There isn’t exactly a government policy here either. “When a disorder occurs in only one in 5000 males, the numbers don’t really match up to people with heart disease or pertinent factors such as rural health which are more important. There are roughly 8000 patients in Maharashtra” says Leelani. And for those who develop an inhibitor effect to the Factor 8 medicine, there is almost no hope. An inhibitor occurs when a patient who has been taking Factor 8 develops a resistance to it and continues to bleed. Seven–year–old Amol Patil is an unlucky child who developed an inhibitor. The medication to counter this is so expensive that his father cannot afford it. Feiba costs $1 a unit and tries to bypass the inhibitor and attack the wound directly. Even then there is no knowing that it will work for Amol. “What can I do? I’ll try to save him as much as possible.
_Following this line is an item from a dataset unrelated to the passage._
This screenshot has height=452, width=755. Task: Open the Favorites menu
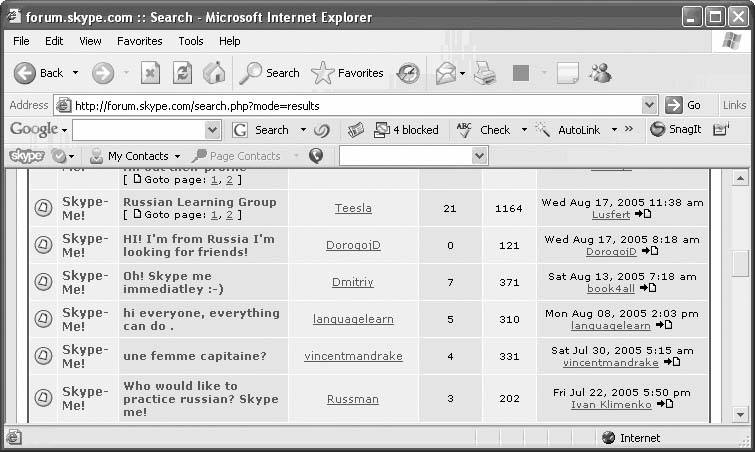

But a one time administration, costs Rs. 70,000. He has stopped going to school now because there is a lot of internal bleeding and even moving his limbs is painful. I don’t know how long he will survive,” says Tulsidas Patil, Amol’s father. This has been a double tragedy for Amol’s family. Amol lost his three–year–old brother because there was no awareness about hemophilia ten years ago.

The disorder does cause a traumatic upheaval in the family’s life. But newer technologies are being researched and some are proving to be beneficial. Radioactive Cynometomy burns off the spongy tissue inside the joints which are prone to heavy bleeding. But this can only be performed once. Then with any blood related disorder, there are the dangers of infection. “The blood is screened for HIV. But Hepatitis B and C could be transmitted,” says Leelani. It’s a risk these patients must take. There might be no cure, but as Leelani puts is, “Awareness can help control it to a large extent and one can learn to live with it.”